Salgının günlük yaşamı ekilemeye başladığı anda başta buğday olmak üzere birçok ürün zaten ekilmişti. Sadece ilaçlama-çapalama-sulama-hasat işleri bekliyordu. Tarım ve Orman Bakanlığı-valiler-kaymakamlar-ziraat odaları-kooperatiflerin hızlı davranmaları ile bu faaliyetler az sorunla aşılabildi.
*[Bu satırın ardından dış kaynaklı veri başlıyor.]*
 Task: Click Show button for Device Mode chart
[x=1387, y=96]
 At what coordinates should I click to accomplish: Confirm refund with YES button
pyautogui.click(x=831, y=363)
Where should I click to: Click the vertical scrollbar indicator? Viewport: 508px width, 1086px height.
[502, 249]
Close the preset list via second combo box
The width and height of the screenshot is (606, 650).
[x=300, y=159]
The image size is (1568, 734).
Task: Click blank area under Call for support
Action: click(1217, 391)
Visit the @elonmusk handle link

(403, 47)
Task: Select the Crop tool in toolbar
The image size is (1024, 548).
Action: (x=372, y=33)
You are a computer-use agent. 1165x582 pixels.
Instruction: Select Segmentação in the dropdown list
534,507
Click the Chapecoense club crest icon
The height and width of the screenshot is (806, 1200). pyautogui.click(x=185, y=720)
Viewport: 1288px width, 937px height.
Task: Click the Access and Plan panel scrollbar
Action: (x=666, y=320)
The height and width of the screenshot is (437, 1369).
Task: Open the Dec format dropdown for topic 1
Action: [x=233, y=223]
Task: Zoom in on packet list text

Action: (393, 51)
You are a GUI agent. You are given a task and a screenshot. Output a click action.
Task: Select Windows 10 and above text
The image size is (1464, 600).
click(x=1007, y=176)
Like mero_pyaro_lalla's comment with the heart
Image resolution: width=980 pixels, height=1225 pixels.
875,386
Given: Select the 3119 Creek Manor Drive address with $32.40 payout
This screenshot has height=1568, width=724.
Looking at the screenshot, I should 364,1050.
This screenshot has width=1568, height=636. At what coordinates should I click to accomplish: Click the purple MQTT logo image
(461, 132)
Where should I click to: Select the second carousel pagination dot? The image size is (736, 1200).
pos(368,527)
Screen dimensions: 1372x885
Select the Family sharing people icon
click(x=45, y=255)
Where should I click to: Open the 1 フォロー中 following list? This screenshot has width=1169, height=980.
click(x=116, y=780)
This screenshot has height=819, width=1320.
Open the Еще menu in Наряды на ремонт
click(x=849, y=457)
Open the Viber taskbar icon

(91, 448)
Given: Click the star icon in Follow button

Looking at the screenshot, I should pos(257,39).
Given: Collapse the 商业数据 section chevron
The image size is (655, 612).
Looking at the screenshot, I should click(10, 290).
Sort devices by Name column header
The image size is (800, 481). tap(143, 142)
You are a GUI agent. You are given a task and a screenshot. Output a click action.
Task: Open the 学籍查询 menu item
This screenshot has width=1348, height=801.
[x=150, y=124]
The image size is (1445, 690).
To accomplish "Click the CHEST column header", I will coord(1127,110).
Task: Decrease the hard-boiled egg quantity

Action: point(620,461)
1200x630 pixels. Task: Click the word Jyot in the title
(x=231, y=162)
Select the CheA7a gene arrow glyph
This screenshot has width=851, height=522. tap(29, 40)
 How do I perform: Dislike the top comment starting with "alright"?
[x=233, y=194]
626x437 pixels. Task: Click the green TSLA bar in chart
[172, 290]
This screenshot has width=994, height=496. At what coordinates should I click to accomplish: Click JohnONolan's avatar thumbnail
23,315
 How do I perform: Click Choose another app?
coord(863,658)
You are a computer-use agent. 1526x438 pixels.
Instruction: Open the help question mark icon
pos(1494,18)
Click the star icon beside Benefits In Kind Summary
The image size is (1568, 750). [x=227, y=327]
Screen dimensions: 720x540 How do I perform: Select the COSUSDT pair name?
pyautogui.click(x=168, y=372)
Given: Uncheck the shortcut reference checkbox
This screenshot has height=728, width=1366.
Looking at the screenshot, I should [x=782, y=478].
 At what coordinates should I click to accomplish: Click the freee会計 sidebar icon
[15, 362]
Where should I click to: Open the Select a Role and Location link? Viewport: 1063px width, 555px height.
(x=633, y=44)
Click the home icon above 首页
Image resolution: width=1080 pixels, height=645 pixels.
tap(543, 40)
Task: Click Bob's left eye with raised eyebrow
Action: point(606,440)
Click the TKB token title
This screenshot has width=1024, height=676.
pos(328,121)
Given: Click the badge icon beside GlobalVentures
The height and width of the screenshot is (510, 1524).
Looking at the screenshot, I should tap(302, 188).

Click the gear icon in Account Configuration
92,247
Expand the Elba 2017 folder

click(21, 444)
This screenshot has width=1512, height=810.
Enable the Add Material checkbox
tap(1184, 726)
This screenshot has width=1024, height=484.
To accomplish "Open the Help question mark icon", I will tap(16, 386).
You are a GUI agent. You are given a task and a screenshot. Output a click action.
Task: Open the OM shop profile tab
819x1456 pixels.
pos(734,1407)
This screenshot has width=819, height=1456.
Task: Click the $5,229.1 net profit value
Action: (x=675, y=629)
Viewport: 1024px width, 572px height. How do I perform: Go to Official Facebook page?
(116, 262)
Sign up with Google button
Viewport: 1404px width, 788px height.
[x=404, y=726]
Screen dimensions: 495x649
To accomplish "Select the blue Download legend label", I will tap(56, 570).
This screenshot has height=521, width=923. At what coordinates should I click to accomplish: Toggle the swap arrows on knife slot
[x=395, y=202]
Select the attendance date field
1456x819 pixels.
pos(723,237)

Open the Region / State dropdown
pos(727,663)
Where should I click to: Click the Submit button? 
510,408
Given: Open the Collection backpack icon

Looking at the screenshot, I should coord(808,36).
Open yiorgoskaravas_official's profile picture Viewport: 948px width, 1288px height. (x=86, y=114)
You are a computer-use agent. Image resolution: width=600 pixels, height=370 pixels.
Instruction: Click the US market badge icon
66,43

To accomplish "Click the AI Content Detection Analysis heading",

Önümüzdeki yıl üretimde azalma olur mu?
Bu üretim yılını bu şekilde geride bıraktık şimdi önümüzdeki yıla bakmak gerekiyor. Bence önümüzdeki yıl daha sorunlu olacak gibi görünüyor. Sosyal mesafeye uymayanların, maskesiz gezenlerin, kalabalık bir şekilde gerçekleştirilen düğünler-nişanlar-pazarlar-tatil yerlerinin arttırdığı vaka sayıları nedeniyle önümüzdeki yıl bazı ürünlerin ekiminde sorun yaşayacağız gibi geliyor.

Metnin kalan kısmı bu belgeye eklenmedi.